Thanks for your response, but I did not understand your explanation. Maybe I didn't phrase my question well enough. I will try again with an example.


In my radiant floor I have 3 loops of 1/2" pex=al-pex each 250 feet long. I want to connect each 250 foot loop to a manifold so that the three loops are in parallel.

I have calculated that the head loss off each 250 foot loop at 2 gpm is 33 feet of HL. I need to know what the total HL is when the loops are in parallel so I can select the appropriate pump. I know that placing pipes in parallel will reduce the amount of HL, I just don't know by how much. I have a feeling it is very much like putting resisters in parallel in an electronic circuit. Is there a formula?

Don


----------



## kabbott (Aug 29, 2008)

If the flow through each loop remains at 2gpm for a total of 6gpm then the head would stay the same I would think.
If the total flow is 2gpm divided between the three loops then re figure head at .66gpm.(2gpm /3 loops = .66)


----------



## Donl (Aug 30, 2008)

kabbott said:
			
		

> If the flow through each loop remains at 2gpm for a total of 6gpm then the head would stay the same I would think.
> If the total flow is 2gpm divided between the three loops then re figure head at .66gpm.(2gpm /3 loops = .66)




I did a head loss calculation for a single pipe having approx the same area as the three 1/2" pipes in parallel @ 6gpm and the result  was 19 feet of head instead of 33 for the 3 in parallel. Unless I am missing something here I don't think your assumptions are correct here.


----------



## kabbott (Aug 30, 2008)

There is more friction loss in three smaller pipes than one larger pipe of the same area.


----------



## BrownianHeatingTech (Aug 30, 2008)

Parallel loops allow you to reduce the flow rate, which in turn reduces the head, but once you figure the flow through each loop, the head loss for the system will be equal to the head loss of the highest-head loop.

Joe


----------



## BrownianHeatingTech (Aug 30, 2008)

kabbott said:
			
		

> There is more friction loss in three smaller pipes than one larger pipe of the same area.

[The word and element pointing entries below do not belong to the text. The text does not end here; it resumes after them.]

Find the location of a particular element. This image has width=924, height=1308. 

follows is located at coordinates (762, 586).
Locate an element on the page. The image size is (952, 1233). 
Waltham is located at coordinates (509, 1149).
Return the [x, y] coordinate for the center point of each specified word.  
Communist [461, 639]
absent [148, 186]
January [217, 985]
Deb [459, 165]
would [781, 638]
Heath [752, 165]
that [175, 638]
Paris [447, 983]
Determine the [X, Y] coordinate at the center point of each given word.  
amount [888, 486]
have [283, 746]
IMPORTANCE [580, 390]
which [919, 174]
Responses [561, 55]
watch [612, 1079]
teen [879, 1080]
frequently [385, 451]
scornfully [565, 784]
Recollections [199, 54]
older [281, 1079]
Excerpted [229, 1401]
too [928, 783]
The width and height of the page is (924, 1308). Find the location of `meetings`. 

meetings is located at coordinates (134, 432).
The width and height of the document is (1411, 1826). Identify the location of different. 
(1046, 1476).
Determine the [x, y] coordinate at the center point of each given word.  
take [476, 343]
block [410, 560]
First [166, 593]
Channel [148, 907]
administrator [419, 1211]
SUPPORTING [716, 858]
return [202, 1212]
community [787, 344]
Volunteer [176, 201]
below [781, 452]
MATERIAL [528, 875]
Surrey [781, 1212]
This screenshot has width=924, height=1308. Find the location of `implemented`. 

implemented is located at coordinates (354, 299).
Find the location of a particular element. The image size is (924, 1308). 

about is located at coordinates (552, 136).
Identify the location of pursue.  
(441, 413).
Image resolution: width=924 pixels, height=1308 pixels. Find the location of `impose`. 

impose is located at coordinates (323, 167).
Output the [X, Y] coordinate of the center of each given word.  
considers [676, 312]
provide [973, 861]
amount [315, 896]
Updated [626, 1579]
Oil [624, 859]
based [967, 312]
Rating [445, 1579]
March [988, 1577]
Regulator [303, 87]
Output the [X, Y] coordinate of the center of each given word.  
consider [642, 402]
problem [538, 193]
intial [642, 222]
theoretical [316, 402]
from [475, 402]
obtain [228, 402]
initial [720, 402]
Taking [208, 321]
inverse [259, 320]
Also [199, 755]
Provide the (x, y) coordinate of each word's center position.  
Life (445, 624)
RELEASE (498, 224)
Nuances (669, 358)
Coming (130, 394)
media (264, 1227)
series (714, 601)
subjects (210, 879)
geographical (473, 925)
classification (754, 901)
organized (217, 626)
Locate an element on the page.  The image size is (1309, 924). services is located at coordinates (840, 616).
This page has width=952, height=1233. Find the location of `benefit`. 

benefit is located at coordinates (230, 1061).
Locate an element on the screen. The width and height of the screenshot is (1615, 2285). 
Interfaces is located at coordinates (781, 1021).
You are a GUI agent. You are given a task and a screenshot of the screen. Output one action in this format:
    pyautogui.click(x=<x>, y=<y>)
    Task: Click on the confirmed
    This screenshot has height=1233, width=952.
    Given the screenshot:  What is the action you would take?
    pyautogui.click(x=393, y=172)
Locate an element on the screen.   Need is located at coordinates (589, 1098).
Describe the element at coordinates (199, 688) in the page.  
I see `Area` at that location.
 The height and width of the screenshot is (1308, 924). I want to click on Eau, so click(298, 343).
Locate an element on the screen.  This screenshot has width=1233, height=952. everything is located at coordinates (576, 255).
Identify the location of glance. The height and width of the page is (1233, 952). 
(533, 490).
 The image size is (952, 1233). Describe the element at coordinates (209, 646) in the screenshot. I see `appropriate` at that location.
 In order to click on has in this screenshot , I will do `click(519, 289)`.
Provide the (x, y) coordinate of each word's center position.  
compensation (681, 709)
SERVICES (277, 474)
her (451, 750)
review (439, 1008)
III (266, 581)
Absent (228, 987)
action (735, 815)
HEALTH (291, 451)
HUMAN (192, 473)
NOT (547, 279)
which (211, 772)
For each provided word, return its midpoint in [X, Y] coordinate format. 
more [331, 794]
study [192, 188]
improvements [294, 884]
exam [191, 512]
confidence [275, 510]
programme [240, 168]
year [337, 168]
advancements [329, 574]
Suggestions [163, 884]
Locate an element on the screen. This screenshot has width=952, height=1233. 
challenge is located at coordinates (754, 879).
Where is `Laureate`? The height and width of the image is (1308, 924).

Yup.  Friction occurs based upon the interior surface area of the pipe.  A single large pipe has less surface area compared to its cross-sectional area than a group of small pipes of similar total cross-sectional area.

Joe


----------



## Donl (Aug 30, 2008)

Thanks all for your explanations. I had a hard time grasping this concept, but I do now understand.  I have also come to the conclusion rightly or wrongly that when choosing the appropriate pump for a given system most just try and use a taco 007 or grundfos 15-58  even though the graphs would suggest a different pump. With the example I gave .66 gpm through each loop would give a HL of 4.7  From the Taco graphs either a Taco 003 or Taco 006 should be selected. Most similar installations I have seen just use a Taco 007. 

Don


----------



## BrownianHeatingTech (Aug 30, 2008)

Don L said:
			
		

> Thanks all for your explanations. I had a hard time grasping this concept, but I do now understand.  I have also come to the conclusion rightly or wrongly that when choosing the appropriate pump for a given system most just try and use a taco 007 or grundfos 15-58  even though the graphs would suggest a different pump. With the example I gave .66 gpm through each loop would give a HL of 4.7  From the Taco graphs either a Taco 003 or Taco 006 should be selected. Most similar installations I have seen just use a Taco 007.



Using the correct pump will save energy, and also extend pump life.  Running a too-large pump can wear the pump out, as well as reducing the performance of the system, in some cases.

Joe


----------



## in hot water (Aug 30, 2008)

Select a circ that operates in the middle third of it's curve for best results and efficiency.  That's the beauty of 3 speed circs available today, you can dial them in, run them at the sweet spot and use the least amount of energy.

 hr


----------